伝え方も難しいかと思いますが、限定的すぎるテーマではなく、やや抽象的にお伝えしています。
また、一方的ではなく、~~と思ったけど、どうだろうか?あなたはどう思う?などと、双方向でのコミュニケーションを意識して、聴くようにしているかな、と思います。
2.肝心な、ケースの方針の決め方
お次は、ケースの方針の決め方。
クライアントさんのお話を聴いていると、色々な種類の話が出てきて、何をカウンセリングのテーマととらえるか、初学者の方は混乱することも多いと思います。(自分がそうでした)
そこで、まずはどこを扱うのか?を決める基準として、以下の3つの段階を参考にしています。
これは鍋田恭孝先生、という精神科医の先生が書いた本のなかの「うつ病の治療」を3つのステップのアプローチでとらえる(うつ病がよくわかる本[鍋田恭孝]著)というやり方を参考にしたものです。私にとって、これが非常に参考になりました。
治療にあたり、
①疾患への心理教育
②問題解決的アプローチ
③生き方を扱う精神療法
という順番で扱っていく、ということです。
これらの順番にこだわる、というよりも、この3つの段階を行き来しながらカウンセリングを行うという、認識が近いかもしれません。
クライアントさんの状態によって、
①症状に対する心理教育、疾患の治療をまずは扱っていくのか(うつ病でいうと、薬物療法や心理教育、行動活性化など)

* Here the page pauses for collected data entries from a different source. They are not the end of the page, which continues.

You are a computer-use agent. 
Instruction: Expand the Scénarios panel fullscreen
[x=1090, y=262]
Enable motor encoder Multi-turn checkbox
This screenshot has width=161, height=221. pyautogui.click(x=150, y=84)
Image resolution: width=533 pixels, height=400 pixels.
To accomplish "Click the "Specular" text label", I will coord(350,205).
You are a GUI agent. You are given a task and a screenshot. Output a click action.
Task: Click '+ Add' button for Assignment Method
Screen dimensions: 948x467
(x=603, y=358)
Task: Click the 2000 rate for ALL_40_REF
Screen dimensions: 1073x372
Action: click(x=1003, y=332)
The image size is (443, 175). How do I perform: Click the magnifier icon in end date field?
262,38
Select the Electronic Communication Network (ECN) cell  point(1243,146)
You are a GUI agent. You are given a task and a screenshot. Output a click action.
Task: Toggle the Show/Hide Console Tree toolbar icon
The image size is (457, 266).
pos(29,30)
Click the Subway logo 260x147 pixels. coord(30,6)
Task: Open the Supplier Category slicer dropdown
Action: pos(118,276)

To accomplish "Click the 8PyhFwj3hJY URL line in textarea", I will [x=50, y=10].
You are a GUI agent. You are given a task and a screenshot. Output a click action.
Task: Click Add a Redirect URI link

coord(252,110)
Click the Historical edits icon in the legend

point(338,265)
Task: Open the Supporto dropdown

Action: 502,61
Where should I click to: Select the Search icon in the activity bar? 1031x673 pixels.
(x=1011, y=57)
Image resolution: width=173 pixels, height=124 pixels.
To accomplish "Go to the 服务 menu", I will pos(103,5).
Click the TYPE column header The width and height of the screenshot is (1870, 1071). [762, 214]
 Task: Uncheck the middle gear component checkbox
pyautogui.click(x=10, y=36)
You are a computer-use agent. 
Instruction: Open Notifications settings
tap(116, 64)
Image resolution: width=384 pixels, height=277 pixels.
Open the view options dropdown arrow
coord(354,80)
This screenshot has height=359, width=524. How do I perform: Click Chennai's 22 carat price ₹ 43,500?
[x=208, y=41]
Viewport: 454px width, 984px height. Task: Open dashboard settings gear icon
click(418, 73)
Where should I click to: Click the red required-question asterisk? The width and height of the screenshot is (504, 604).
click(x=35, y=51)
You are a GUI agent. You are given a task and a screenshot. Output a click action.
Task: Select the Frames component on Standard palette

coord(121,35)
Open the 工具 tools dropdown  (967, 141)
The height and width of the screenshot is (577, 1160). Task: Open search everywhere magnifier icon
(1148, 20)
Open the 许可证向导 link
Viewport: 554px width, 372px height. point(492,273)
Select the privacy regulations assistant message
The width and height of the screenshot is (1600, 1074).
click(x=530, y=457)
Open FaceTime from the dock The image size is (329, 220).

②現在おこっている具体的な問題を扱っていくのか(例えば、対人関係のなかでのアサーションなど)
③それよりももっと深いところ、パーソナリティや生き方の変化を促していくのか
まずは、この中のどこを扱っていくのかをざっくり決めると、よりケースの方針が見えてくると思います。
自分の場合は、この3つの段階を元に、クライアントさんの課題を整理し、おおまかな方針を提示するようにしています。
※基本的な優先順位は①→②→③という認識で、方針を決めています。
※より詳しく勉強されたい方、書籍もぜひ読んでみてください。うつ病だけではなく、他の精神疾患や疾患がなくとも相談に訪れた方にも適用できる考え方かと思います。
3.最後に
最後に、臨床経験を3年積んでみて、「ケースの方針を決める力を鍛えるため」に有効だったことを書いてみます。
結論:自分の場合はケース数をこなすことで、その力が特に養われてきたと思います。
(コントロールしにくい部分を言ってしまい申し訳ないです・・・)
カウンセリングは、すごく流動的なものです。
限られた時間の中でクライアントさんと対話をし、対話の方向も2人が創り出すものだと思います。
正解のない空間で、いかにクライアントさんの感情を受け取り、望ましい方針を共に決めていくのか。
やはり頭で考えるのではなく、感情や感覚を研ぎ澄ませて、多くのケースをこなしていくことで、身につくものがあると実感しました。
また、今のところケースを担当していない初学者の方は、まずは自分がクライアントとして心理療法や教育分析を受けてみることも、学ぶという意味で効果的だと思います。
理論として書籍で学ぶこと、体験が語られている書籍を読んでみることも重要ですが、
自身が身をもって体験したことと常にセットで理解していけると、より濃密な学習機会になると思います。